Cassação de Cunha abre crise e opõe PT ao governo

Com receio de impeachment, Planalto pressiona petistas a votarem pelo arquivamento de denúncia contra Cunha. Bancada e direção do partido reagem. Um dos representantes da legenda no Conselho de Ética diz que situação está indefinida

A votação no Conselho de Ética sobre a continuidade do processo de cassação do presidente da Câmara, Eduardo Cunha (PMDB-RJ), abriu uma crise no PT e um confronto entre o partido da presidente Dilma e o governo. Enquanto o Palácio do Planalto trabalha para convencer os três petistas que integram o Conselho a votarem pelo fim do processo contra Cunha, a maioria da bancada e o presidente do PT, Rui Falcão, defenderam explicitamente o apoio ao andamento ao processo de cassação de Cunha.
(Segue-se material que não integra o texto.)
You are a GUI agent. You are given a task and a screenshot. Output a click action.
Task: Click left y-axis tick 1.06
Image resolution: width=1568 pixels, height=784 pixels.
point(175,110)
A votação, prevista para ontem, foi adiada para esta quarta-feira após seis horas de discussões devido ao início da sessão do Congresso Nacional.

Um dos petistas do Conselho, o deputado Léo de Brito (AC) diz que o cenário é de total indefinição e que não sabe qual é, afinal, a posição do partido. “Com o depoimento do Rui Falcão, precisamos saber o que ele está pensando, porque não havia qualquer orientação. Cada um ia votar mais ou menos de acordo com a sua própria orientação”, disse o deputado ao Congresso em Foco. “Foi uma surpresa, porque o presidente nunca se reuniu com a gente. E aí, quando a sessão estava acontecendo, ele tomou um posicionamento público. Nós não sabemos se este é o posicionamento do partido”, completou.

“Confio em que nossos deputados, no Conselho de Ética, votem pela admissibilidade (do processo contra Cunha)”, escreveu Rui Falcão no Twitter. “Nós não temos acordo com Eduardo Cunha”, reforçou o presidente do PT no Facebook. Ao longo dessa terça-feira, 34 dos 60 deputados do PT apoiaram um abaixo-assinado contra Cunha.

Ontem, outro petista do Conselho de Ética, o deputado Zé Geraldo (PA), acusou o presidente da Câmara de ameaçar abrir um processo de impeachment contra Dilma caso o PT vote pela continuidade do pedido de cassação. Segundo ele, Cunha botou não só uma “faca no pescoço”, como uma “metralhadora” sobre a cabeça dos petistas. O deputado defendeu que, em nome da “governabilidade”, ele e seus colegas deveriam votar pelo arquivamento da denúncia contra o presidente da Câmara.

Impeachment e ajuste fiscal

Nos bastidores, ministros e outros interlocutores do governo trabalharam para reforçar o risco que um confronto com Cunha representaria para o Planalto. Mas tanto Rui Falcão quanto os petistas que assinaram o abaixo-assinado argumentaram que o partido e a presidente não podem ceder a esse tipo de chantagem. O receio do governo, porém, não se restringe ao impeachment. Também preocupa a possibilidade de Cunha segurar ou derrubar votações do ajuste fiscal, considerado essencial para enfrentar a crise econômica e fiscal. “É um risco político que está colocado”, diz Léo de Brito. O deputado nega, no entanto, ter conhecimento de qualquer negociação entre o governo e o presidente da Câmara.

Na reunião de ontem do Conselho de Ética, os deputados deveriam deliberar e votar o parecer preliminar de Fausto Pinato (PRB-SP) sobre a representação encaminhada pela Rede e pelo Psol. O deputado paulista reconheceu a “justa causa” do pedido. Para ele, as acusações feitas contra o parlamentar eram suficientes para recomendar a admissibilidade da ação. Caso o conselho aprove seu parecer, o processo entrará em nova fase, na qual será analisada se Cunha quebrou o decoro ao omitir o controle de contas na Suíça em seu depoimento à CPI da Petrobras.

A reunião foi encerrada sem qualquer decisão quando os parlamentares ainda discutiam o parecer de Pinato. Aliados do peemedebista fluminense no colegiado utilizaram de diversas manobras protelatórias, desde discussões menores, como uma possível “furada de fila” de um suplente para votar, até questionamentos sobre procedimentos. Por fim, o deputado Wellington Roberto (PR-PB) apresentou um voto em separado, em que recomenda a admissibilidade da representação e sugere uma punição branda a Cunha: uma pena de censura, e não a perda de mandato. Pinato contra-atacou, argumentando que parecer preliminar não pode sugerir punição. As discussões serão retomadas nesta quarta-feira.